Parables of Practice Management: A Tale of Three Clinics
Parables of Practice Management:  A Tale of Three Clinics

Chad Carlson

The Four Young Surgeons

Four young physicians started their surgical practice in 1988. Each contributed equally to the partnership. Over the years, they shared the cost of salaries, medical equipment, office rent, benefits, etc. They also drew up a buy/sell agreement in the event that one of them died prematurely. The took advantage of the low cost of term life insurance to fund the death benefit and purchased $250,000 of coverage each for the death buyout provision of the agreement.

Over the next 20 years, their practice flourished. They expanded their staff, built a private surgical center, and opened two satellite offices in surrounding towns. Everything was going right.

Then, one of the physicians died unexpectedly of a heart attack. According to the buy/sell agreement, the three surviving physicians were obligated to buy out their deceased partner's interest from his spouse.

Despite the fact that the practice now has a fair market value of $16 million, the original buy/sell agreement from twenty years ago states that the value for buyout purposes on death is the $250,000 amount of the life insurance. This uncomfortable scenario is likely to result in pressure on the remaining partners to fairly compensate the widow and may potentially lead to expensive legal costs if the parties are unable to agree to terms.

The Three Young Pediatricians

Twenty years ago, a pediatric clinic was started up by three physicians and they, too, had a buy/sell agreement. Their agreement stated that the buyout amount was the fair market value of the practice at the time of death, to be determined by an independent valuation firm. Their practice also grew. Over the years, they built a first-class pediatric facility and opened satellite offices in three neighboring towns. They hired three younger physicians to staff the satellite offices.

One of the partners was killed in an automobile accident. His third of the practice was valued at $4 million, but he had only $500,000 in life insurance.

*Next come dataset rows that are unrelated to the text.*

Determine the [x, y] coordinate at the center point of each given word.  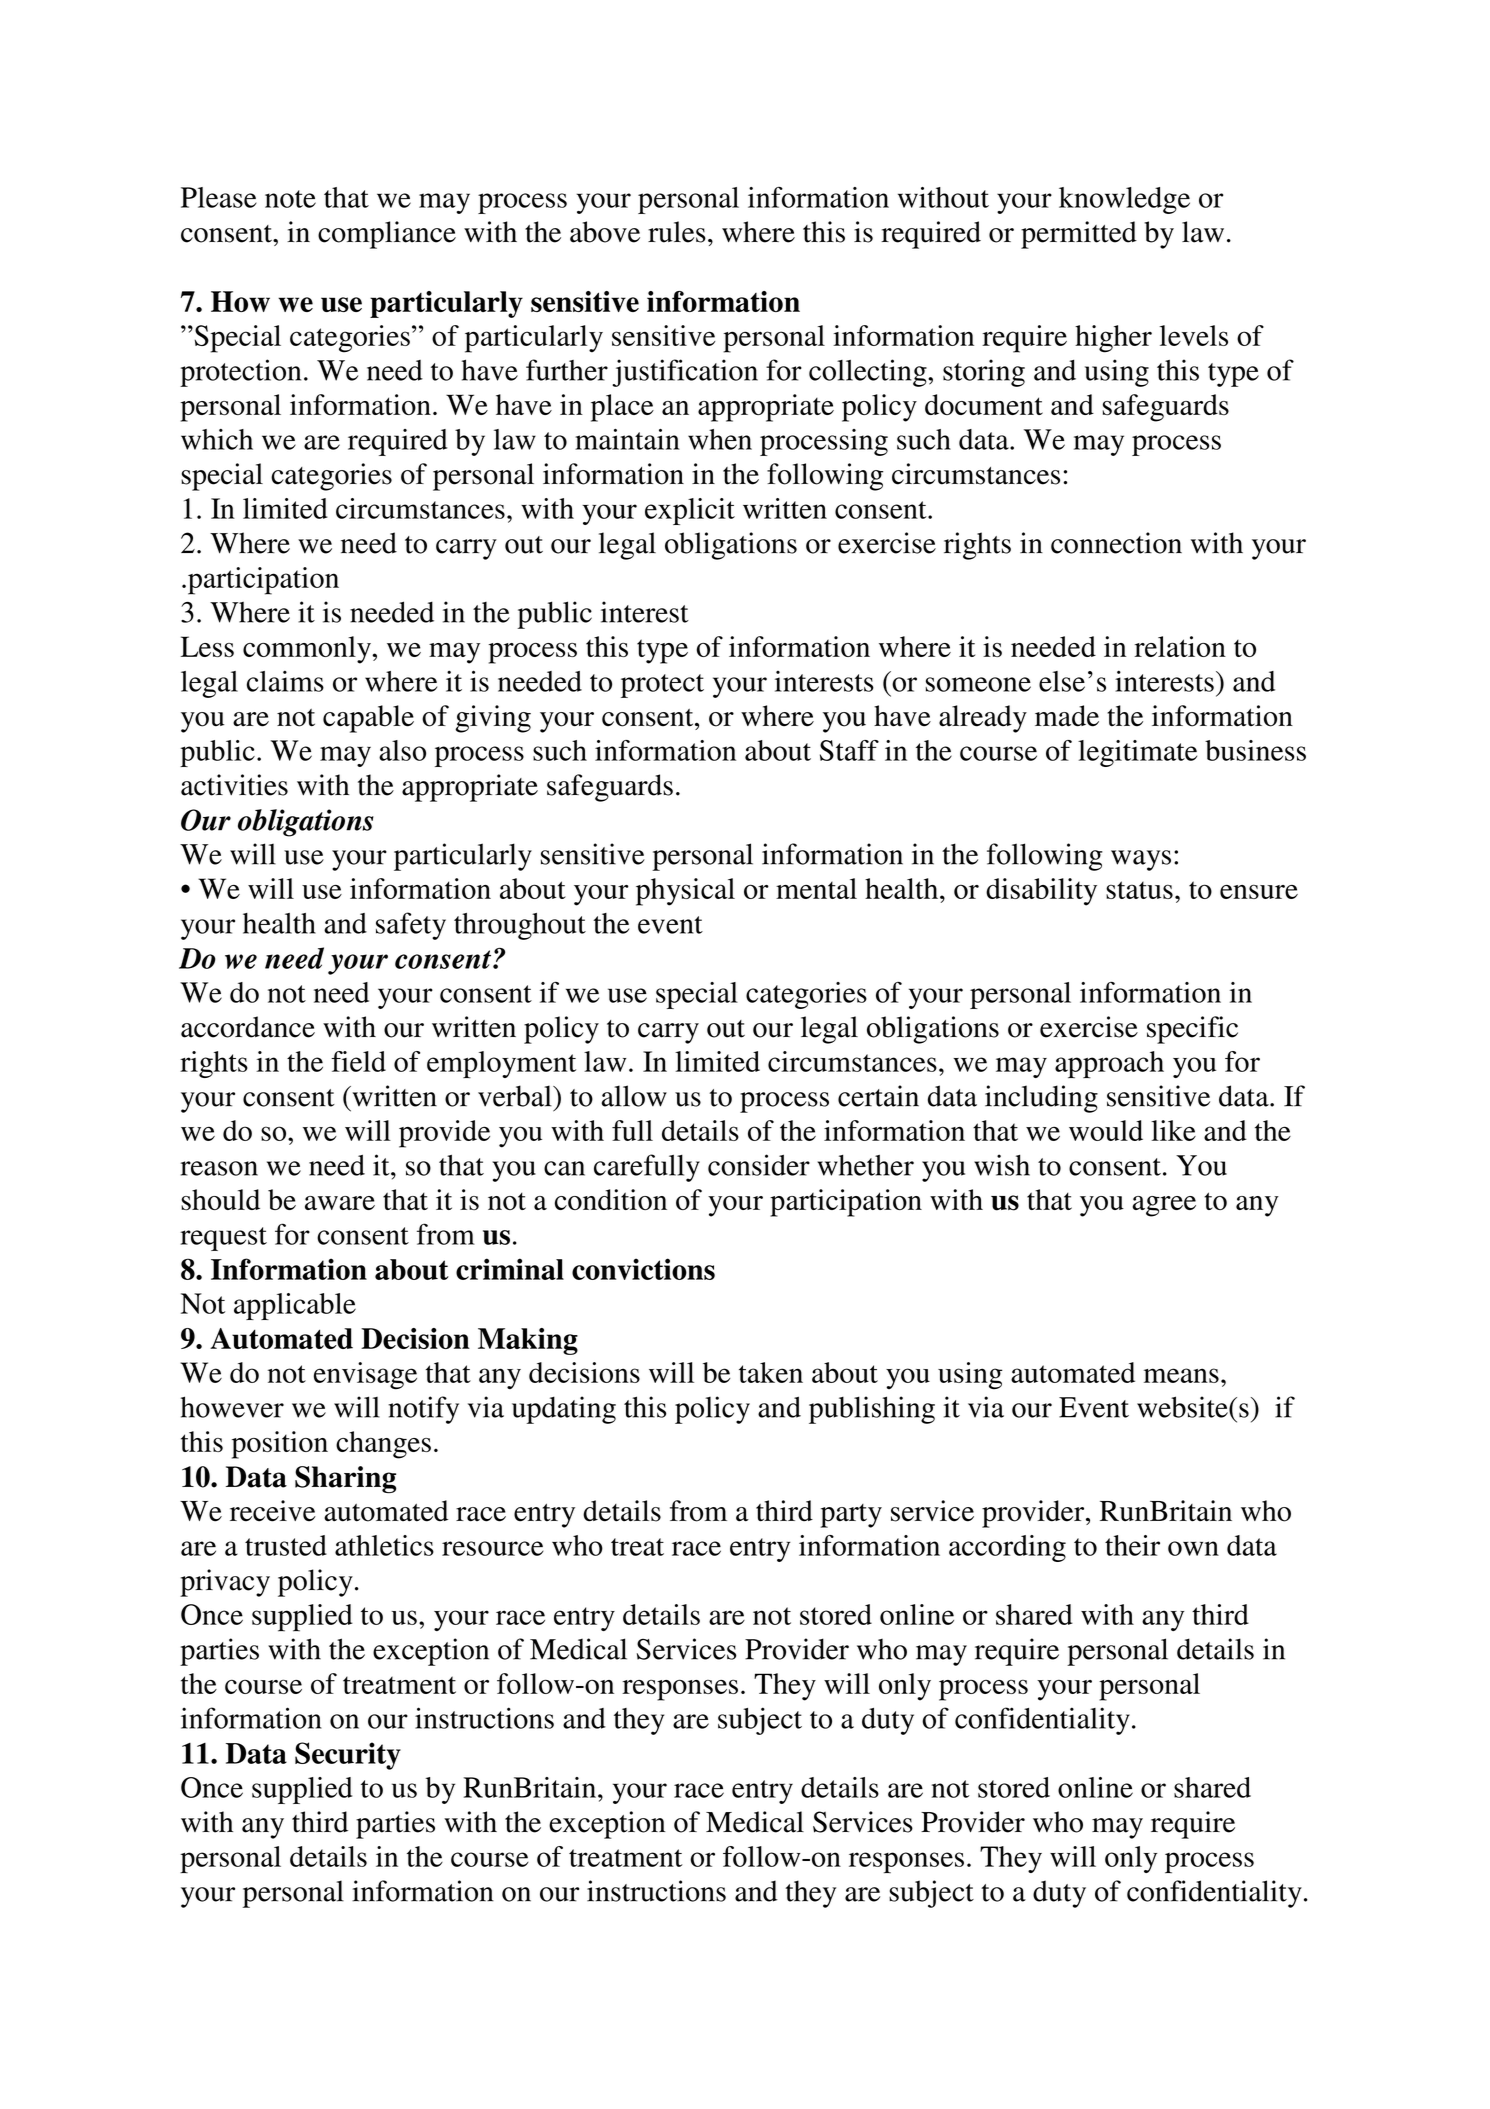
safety [411, 926]
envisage [365, 1376]
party [851, 1516]
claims [285, 681]
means [1181, 1375]
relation [1180, 646]
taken [771, 1372]
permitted [1079, 235]
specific [1192, 1030]
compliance [387, 235]
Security [348, 1756]
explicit [690, 511]
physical [685, 892]
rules [677, 232]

The surviving partners are now obligated to pay off the required amount to the deceased partner's heirs with only the practice's current cash flow for funding. The surviving partners must support the ongoing expenses of the practice, the loan payments on the satellite offices, the salaries of the new physicians and now must also provide an additional $3.5 million to pay off the under-funded requirements of the buy/sell agreement.

The Two Young Obstetricians

Dr. Torres has one partner in her obstetrics clinic. She earns approximately $700,000 each year. The practice was recently reappraised at $7 million and their buy/sell agreement was updated to reflect the current value of the business. They relied upon life insurance to cover the buyout in the event one of them died prematurely. But they decided not to fund insurance in the event that either of them became permanently disabled, because they thought the premiums were too high.

During a recent family vacation in Utah, Dr. Torres lost control on a steep slope while snow skiing and collided with a tree. She suffered severe neck and back injuries, making it impossible for her to work. Her partner was obligated to buy her out of the practice, but there was no funding mechanism in place. Dr. Torres was left wondering how she would receive fair value for her ownership, while her partner was left to try to fund her obligation to buy out Dr. Torres and continue the practice.


When a physician has an equity stake in a medical practice and he or she is unexpectedly disabled or dies, the consequences for the rest of the partners (or the physician's heirs) can be severe. Failing to adequately prepare for forced transitions may seriously impair a successful practice and may even result in lawsuits.

Reasons for not planning include a perception that the cost of being financially prepared is too expensive (life and disability premiums are too high) or a belief that if these events do occur, the partners will just work it out. Others say they are just too busy. Many physicians or their office managers just haven't considered it. Some roll the dice.

While some physicians choose to retain the risk and not fully fund their agreements with insurance, the decision to do so should be carefully weighed to consider the availability and cost of making payments out of operating profits. If the value of your practice or the revenues generated by the practice has increased substantially and you haven't adjusted your coverage to reflect those changes, your funding sources could be inadequate. The practice that you've worked so diligently to build doesn't need to end up like these stories.

Whether you're just beginning to write your story or you're already deep into the storyline, make updating your buy/sell agreement a priority. Establishing, structuring, and funding an adequate arrangement is a team effort. You should always have the involvement of a tax advisor and legal counsel.

Plan well and ensure for yourself, your family, and your practice, a very happy ending.